As befits the Portrait Gallery there are plenty of subjects you are bound to recognise. What Scottish photography exhibition would be complete without The Proclaimers, John Byrne and David Tennant? Some of the images are iconic, one of the first pieces purchased for the collection is Oscar Marzaroli’s ‘Castlemilk Lads’, a stunning gelatin silver print from 1963. You can also see the iconic image, captured by Annie Leibovitz of John Lennon and Yoko Ono clasped in a naked embrace. Hours after this Polaroid shot was taken, Lennon was shot dead.
An entire wall is dedicated to a series of images of Newhaven Fishwives, by David Octavius Hill and Robert Adamson, who set up the first photography studio in Scotland in 1843. They were based at Calton Hill in Edinburgh and created their work through a process known as calotype, which is very similar to negatives produced today. This is an example of the first social documentation through photography. There is a huge catalogue of their work in the national collection that can be viewed at the Portrait Gallery by appointment.

= = = =

WORK INSTRUCTIONS:
A. List every photographer the exhibition text names as having made a work.
B. Copy out the exhibition text word for word, starting at "As befits the" and ending at "was shot dead.".
C. Write the next few sentences of the text on the Portrait Gallery photography exhibition, picking up after its last sentence.
The material after this point is separate from the exhibition text.

RECORD EXTRACTS:
= = = =

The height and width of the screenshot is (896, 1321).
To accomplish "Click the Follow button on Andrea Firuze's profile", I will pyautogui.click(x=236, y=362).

= = = =

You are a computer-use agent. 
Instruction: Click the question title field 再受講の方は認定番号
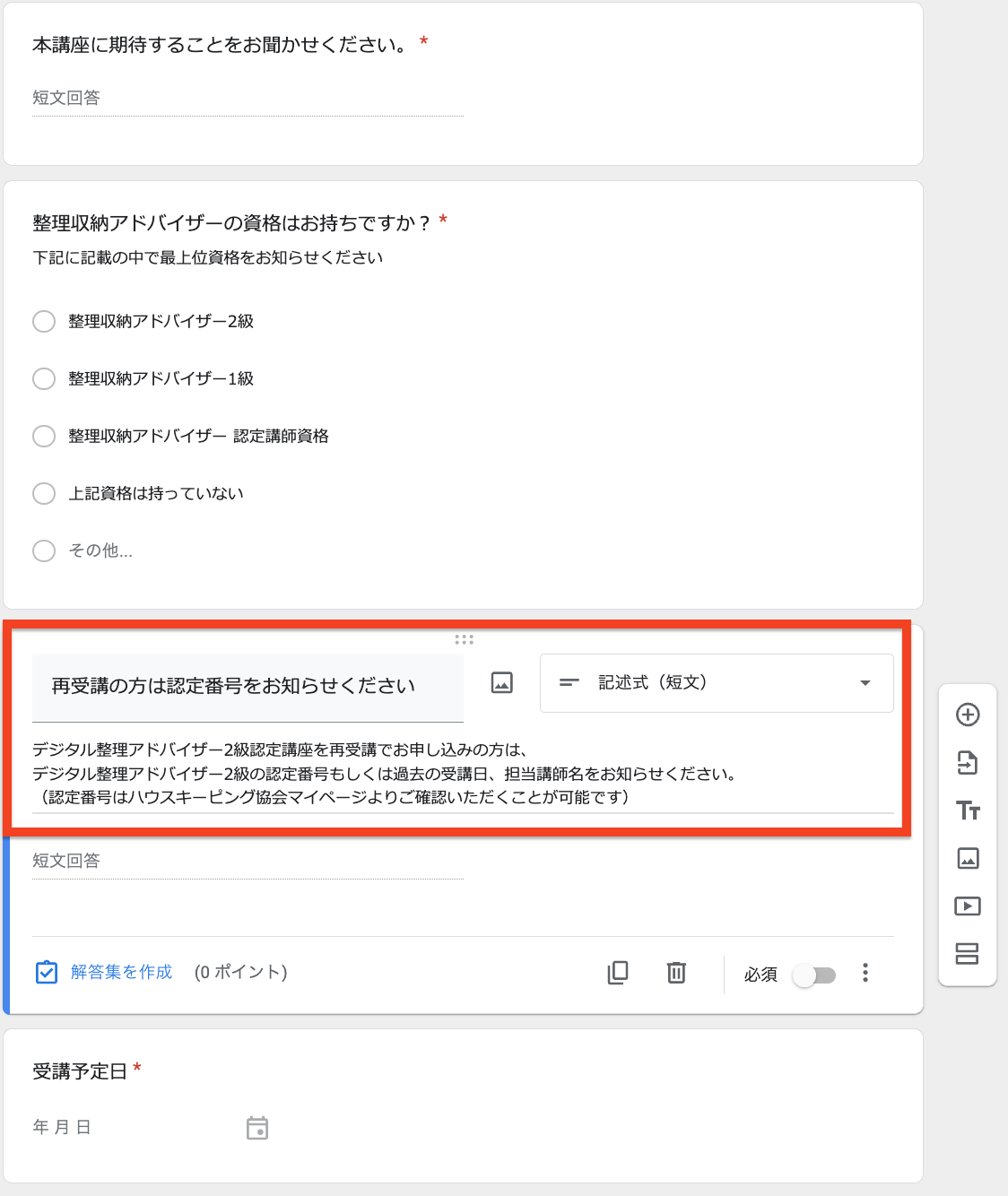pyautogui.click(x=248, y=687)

= = = =

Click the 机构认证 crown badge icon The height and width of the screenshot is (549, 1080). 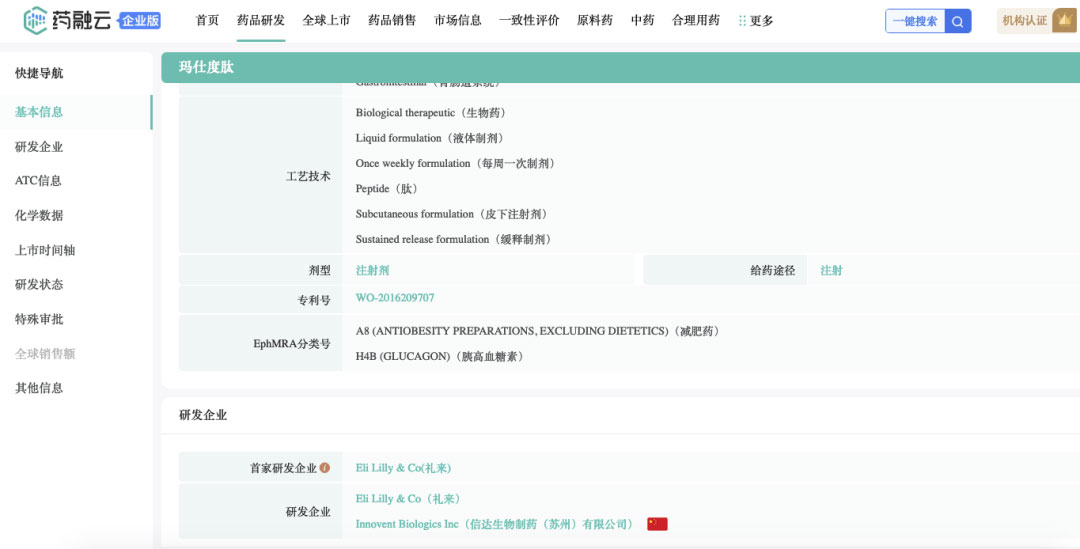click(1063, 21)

= = = =

ANSWERS TO THE PROBLEMS:
A. Oscar Marzaroli, Annie Leibovitz, David Octavius Hill, Robert Adamson

B.
As befits the Portrait Gallery there are plenty of subjects you are bound to recognise. What Scottish photography exhibition would be complete without The Proclaimers, John Byrne and David Tennant? Some of the images are iconic, one of the first pieces purchased for the collection is Oscar Marzaroli’s ‘Castlemilk Lads’, a stunning gelatin silver print from 1963. You can also see the iconic image, captured by Annie Leibovitz of John Lennon and Yoko Ono clasped in a naked embrace. Hours after this Polaroid shot was taken, Lennon was shot dead.

C.
In a section featuring female photographers there are pieces by photojournalist Lee Miller and haunting images by one of Britain’s first female photographers Julia Margaret Cameron.
A display cabinet with two lovely personal scrapbooks is part of the Mckinnon collection of 16,000 pieces of Scottish life between 1840 and 1940 which is currently being catalogued for future reference.
And you can see a stunning aeroplane shot by daredevil Alfred Buckham, who hung out of planes to get dramatic aerial shots – and whose work will be the subject of a future exhibition, which curator Louise Pearson promises will be thrilling in every sense of the word.